134    Mr Parker also submitted that NIGL "will not be listed on the ASX or any other reputable stock exchange anywhere in the world". This submission is without foundation and indeed contrary to present indications.
    Conclusion
135    There is no basis for the contention that Insurance or NIGL may not lawfully pay dividends out of unrealised gains by reason of them being unrealised, nor preventing such unrealised gains being combined with realised gains and any earned profits for the purpose of the profit calculation in the accounts. Indeed Insurance is obliged at law by accounting standard AASB 1023 to include unrealised gains under its profits, being a company carrying on general insurance activities. It follows that the proposal to list could not be said to be a "fraudulent scheme" by reason of NIGL’s supposed inability to obtain listing due to its supposed inability lawfully to pay dividends. Neither of those suppositions are made out.

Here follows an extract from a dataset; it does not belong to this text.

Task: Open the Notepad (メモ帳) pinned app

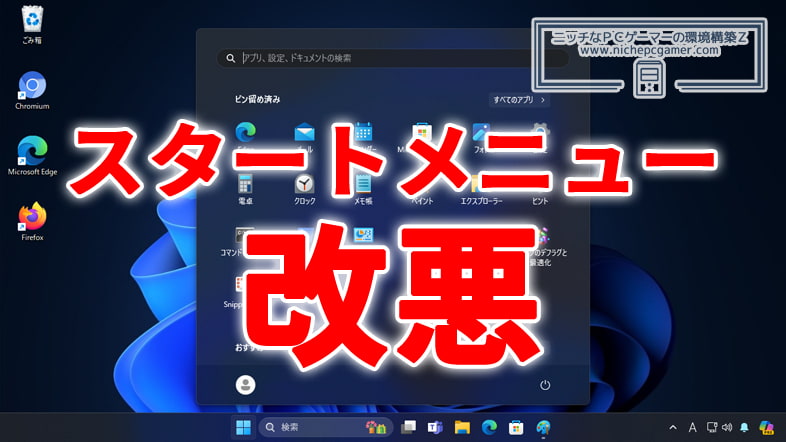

    Availability of s411 procedure
136 Mr Parker also submitted that the NRMA was not entitled to approach the Court under s411 of the Corporations Law because recourse to that provision was a "privilege" which was only accorded to companies which were experiencing some kind of difficulties. A variant on that submission was that Insurance and Association, or their boards, lacked clean hands so were precluded from applying. But there is no basis for attributing that equitable requirement of clean hands where no equitable remedy is sought. In any event lack of clean hands has not been demonstrated and could only arise within the ambit of what is required by statute, such as disclosure requirements. 137 There is no such qualifying requirement within the words of s411 of the Corporations Law or in the case law upon that section and its predecessors of the kind suggested by Mr Parker’s submissions. Recourse to s411 is not a privilege. 138 Section 411 of the Corporations Law confers jurisdiction on the Court to grant its approval to a "compromise or arrangement", provided the requirements of the section (as interpreted by the Courts) are satisfied. 139    The Courts have tended to give the word "compromise" its ordinary narrower commercial meaning, that is, the settlement of a dispute: Sneath v Valley Gold Limited [1893] 1 Ch 477; Re ED White (1929) 29 SR (NSW) 389; Mercantile Investment & General Trust Company v International Company of Mexico [1893] 1 Ch 484. 140 However, the word "arrangement" has been held to be a word of wide import, and in no way limited by the word "compromise": Re Guardian Assurance Co (supra). It can simply mean to put in order, and does not imply a dispute. The broad scope of “arrangement” is brought out in this passage from the judgment:
        "almost any arrangement otherwise legal which touches or concerns the rights of the company or its members or creditors may be come to under sec. 153." ( Re International Harvester Co of Australia Pty Ltd [1953] VLR 669, at 672)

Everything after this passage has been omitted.